_TASK STATEMENT_
Each record must be printed exactly as given.
━━━
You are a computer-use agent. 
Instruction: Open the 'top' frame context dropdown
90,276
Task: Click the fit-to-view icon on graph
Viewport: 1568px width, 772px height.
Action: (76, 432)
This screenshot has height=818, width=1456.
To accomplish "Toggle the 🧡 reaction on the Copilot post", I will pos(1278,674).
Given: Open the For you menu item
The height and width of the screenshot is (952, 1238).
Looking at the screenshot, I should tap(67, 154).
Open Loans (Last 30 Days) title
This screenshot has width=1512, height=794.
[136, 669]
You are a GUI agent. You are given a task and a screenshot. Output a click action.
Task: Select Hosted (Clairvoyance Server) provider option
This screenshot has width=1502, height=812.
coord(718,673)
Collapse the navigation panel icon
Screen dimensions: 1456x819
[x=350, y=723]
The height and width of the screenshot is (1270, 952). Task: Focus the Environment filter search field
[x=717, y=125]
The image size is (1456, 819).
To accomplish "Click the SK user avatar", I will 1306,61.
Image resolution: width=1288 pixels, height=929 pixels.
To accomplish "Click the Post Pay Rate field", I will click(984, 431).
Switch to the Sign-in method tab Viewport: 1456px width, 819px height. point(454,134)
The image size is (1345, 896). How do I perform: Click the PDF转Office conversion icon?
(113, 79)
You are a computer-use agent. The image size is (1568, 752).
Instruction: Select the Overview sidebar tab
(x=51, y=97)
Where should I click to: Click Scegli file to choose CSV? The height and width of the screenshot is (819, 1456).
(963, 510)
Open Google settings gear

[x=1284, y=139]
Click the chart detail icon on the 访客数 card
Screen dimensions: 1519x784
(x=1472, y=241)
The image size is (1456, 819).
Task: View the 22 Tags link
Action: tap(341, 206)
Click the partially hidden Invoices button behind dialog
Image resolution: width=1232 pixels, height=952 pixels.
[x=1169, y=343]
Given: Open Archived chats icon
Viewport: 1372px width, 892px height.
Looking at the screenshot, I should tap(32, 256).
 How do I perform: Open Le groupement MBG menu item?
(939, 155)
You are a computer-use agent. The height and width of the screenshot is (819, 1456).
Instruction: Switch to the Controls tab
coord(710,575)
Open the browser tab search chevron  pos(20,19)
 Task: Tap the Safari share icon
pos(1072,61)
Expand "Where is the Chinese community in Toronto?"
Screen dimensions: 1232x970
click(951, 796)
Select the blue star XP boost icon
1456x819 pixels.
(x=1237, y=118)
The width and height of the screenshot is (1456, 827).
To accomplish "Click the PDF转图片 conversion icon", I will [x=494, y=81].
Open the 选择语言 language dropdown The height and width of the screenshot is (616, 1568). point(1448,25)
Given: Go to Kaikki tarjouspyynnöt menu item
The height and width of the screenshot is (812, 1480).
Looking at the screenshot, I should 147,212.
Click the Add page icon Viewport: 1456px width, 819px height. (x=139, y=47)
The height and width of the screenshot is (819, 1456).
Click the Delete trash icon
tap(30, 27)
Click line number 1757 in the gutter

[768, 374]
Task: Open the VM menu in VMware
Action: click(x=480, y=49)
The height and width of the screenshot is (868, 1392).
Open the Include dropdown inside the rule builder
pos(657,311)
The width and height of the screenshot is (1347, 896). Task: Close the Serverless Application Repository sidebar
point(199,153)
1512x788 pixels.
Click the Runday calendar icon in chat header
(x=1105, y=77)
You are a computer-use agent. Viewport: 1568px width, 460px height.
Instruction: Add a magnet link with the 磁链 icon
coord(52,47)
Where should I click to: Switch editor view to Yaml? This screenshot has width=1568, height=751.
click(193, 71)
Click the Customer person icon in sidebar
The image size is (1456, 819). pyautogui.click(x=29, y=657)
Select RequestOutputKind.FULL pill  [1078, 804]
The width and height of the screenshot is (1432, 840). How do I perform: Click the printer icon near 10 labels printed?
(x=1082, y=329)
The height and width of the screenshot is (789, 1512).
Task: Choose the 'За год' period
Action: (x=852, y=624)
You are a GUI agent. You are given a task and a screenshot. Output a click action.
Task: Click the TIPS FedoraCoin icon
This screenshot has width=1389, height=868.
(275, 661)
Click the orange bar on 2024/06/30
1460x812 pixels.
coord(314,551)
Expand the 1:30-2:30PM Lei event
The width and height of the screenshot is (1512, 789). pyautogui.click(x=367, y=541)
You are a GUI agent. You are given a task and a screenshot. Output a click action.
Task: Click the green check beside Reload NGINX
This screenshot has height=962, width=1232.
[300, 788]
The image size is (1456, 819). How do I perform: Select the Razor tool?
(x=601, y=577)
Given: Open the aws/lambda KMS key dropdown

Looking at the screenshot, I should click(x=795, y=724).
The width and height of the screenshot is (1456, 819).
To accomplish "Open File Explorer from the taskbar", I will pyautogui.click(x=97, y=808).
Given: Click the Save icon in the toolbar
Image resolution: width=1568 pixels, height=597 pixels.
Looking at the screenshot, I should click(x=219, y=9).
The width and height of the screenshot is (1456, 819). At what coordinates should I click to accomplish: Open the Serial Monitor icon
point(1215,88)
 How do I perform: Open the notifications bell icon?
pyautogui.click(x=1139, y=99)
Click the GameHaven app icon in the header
━━━
_SOLUTION TO THIS EXERCISE_
You are a computer-use agent. 
Instruction: Open the 'top' frame context dropdown
90,276
Task: Click the fit-to-view icon on graph
Viewport: 1568px width, 772px height.
Action: (76, 432)
This screenshot has height=818, width=1456.
To accomplish "Toggle the 🧡 reaction on the Copilot post", I will pos(1278,674).
Given: Open the For you menu item
The height and width of the screenshot is (952, 1238).
Looking at the screenshot, I should tap(67, 154).
Open Loans (Last 30 Days) title
This screenshot has width=1512, height=794.
[136, 669]
You are a GUI agent. You are given a task and a screenshot. Output a click action.
Task: Select Hosted (Clairvoyance Server) provider option
This screenshot has width=1502, height=812.
coord(718,673)
Collapse the navigation panel icon
Screen dimensions: 1456x819
[x=350, y=723]
The height and width of the screenshot is (1270, 952). Task: Focus the Environment filter search field
[x=717, y=125]
The image size is (1456, 819).
To accomplish "Click the SK user avatar", I will 1306,61.
Image resolution: width=1288 pixels, height=929 pixels.
To accomplish "Click the Post Pay Rate field", I will click(984, 431).
Switch to the Sign-in method tab Viewport: 1456px width, 819px height. point(454,134)
The image size is (1345, 896). How do I perform: Click the PDF转Office conversion icon?
(113, 79)
You are a computer-use agent. The image size is (1568, 752).
Instruction: Select the Overview sidebar tab
(x=51, y=97)
Where should I click to: Click Scegli file to choose CSV? The height and width of the screenshot is (819, 1456).
(963, 510)
Open Google settings gear

[x=1284, y=139]
Click the chart detail icon on the 访客数 card
Screen dimensions: 1519x784
(x=1472, y=241)
The image size is (1456, 819).
Task: View the 22 Tags link
Action: tap(341, 206)
Click the partially hidden Invoices button behind dialog
Image resolution: width=1232 pixels, height=952 pixels.
[x=1169, y=343]
Given: Open Archived chats icon
Viewport: 1372px width, 892px height.
Looking at the screenshot, I should tap(32, 256).
 How do I perform: Open Le groupement MBG menu item?
(939, 155)
You are a computer-use agent. The height and width of the screenshot is (819, 1456).
Instruction: Switch to the Controls tab
coord(710,575)
Open the browser tab search chevron  pos(20,19)
 Task: Tap the Safari share icon
pos(1072,61)
Expand "Where is the Chinese community in Toronto?"
Screen dimensions: 1232x970
click(951, 796)
Select the blue star XP boost icon
1456x819 pixels.
(x=1237, y=118)
The width and height of the screenshot is (1456, 827).
To accomplish "Click the PDF转图片 conversion icon", I will [x=494, y=81].
Open the 选择语言 language dropdown The height and width of the screenshot is (616, 1568). point(1448,25)
Given: Go to Kaikki tarjouspyynnöt menu item
The height and width of the screenshot is (812, 1480).
Looking at the screenshot, I should 147,212.
Click the Add page icon Viewport: 1456px width, 819px height. (x=139, y=47)
The height and width of the screenshot is (819, 1456).
Click the Delete trash icon
tap(30, 27)
Click line number 1757 in the gutter

[768, 374]
Task: Open the VM menu in VMware
Action: click(x=480, y=49)
The height and width of the screenshot is (868, 1392).
Open the Include dropdown inside the rule builder
pos(657,311)
The width and height of the screenshot is (1347, 896). Task: Close the Serverless Application Repository sidebar
point(199,153)
1512x788 pixels.
Click the Runday calendar icon in chat header
(x=1105, y=77)
You are a computer-use agent. Viewport: 1568px width, 460px height.
Instruction: Add a magnet link with the 磁链 icon
coord(52,47)
Where should I click to: Switch editor view to Yaml? This screenshot has width=1568, height=751.
click(193, 71)
Click the Customer person icon in sidebar
The image size is (1456, 819). pyautogui.click(x=29, y=657)
Select RequestOutputKind.FULL pill  [1078, 804]
The width and height of the screenshot is (1432, 840). How do I perform: Click the printer icon near 10 labels printed?
(x=1082, y=329)
The height and width of the screenshot is (789, 1512).
Task: Choose the 'За год' period
Action: (x=852, y=624)
You are a GUI agent. You are given a task and a screenshot. Output a click action.
Task: Click the TIPS FedoraCoin icon
This screenshot has width=1389, height=868.
(275, 661)
Click the orange bar on 2024/06/30
1460x812 pixels.
coord(314,551)
Expand the 1:30-2:30PM Lei event
The width and height of the screenshot is (1512, 789). pyautogui.click(x=367, y=541)
You are a GUI agent. You are given a task and a screenshot. Output a click action.
Task: Click the green check beside Reload NGINX
This screenshot has height=962, width=1232.
[300, 788]
The image size is (1456, 819). How do I perform: Select the Razor tool?
(x=601, y=577)
Given: Open the aws/lambda KMS key dropdown

Looking at the screenshot, I should click(x=795, y=724).
The width and height of the screenshot is (1456, 819).
To accomplish "Open File Explorer from the taskbar", I will pyautogui.click(x=97, y=808).
Given: Click the Save icon in the toolbar
Image resolution: width=1568 pixels, height=597 pixels.
Looking at the screenshot, I should click(x=219, y=9).
The width and height of the screenshot is (1456, 819). At what coordinates should I click to accomplish: Open the Serial Monitor icon
point(1215,88)
 How do I perform: Open the notifications bell icon?
pyautogui.click(x=1139, y=99)
Click the GameHaven app icon in the header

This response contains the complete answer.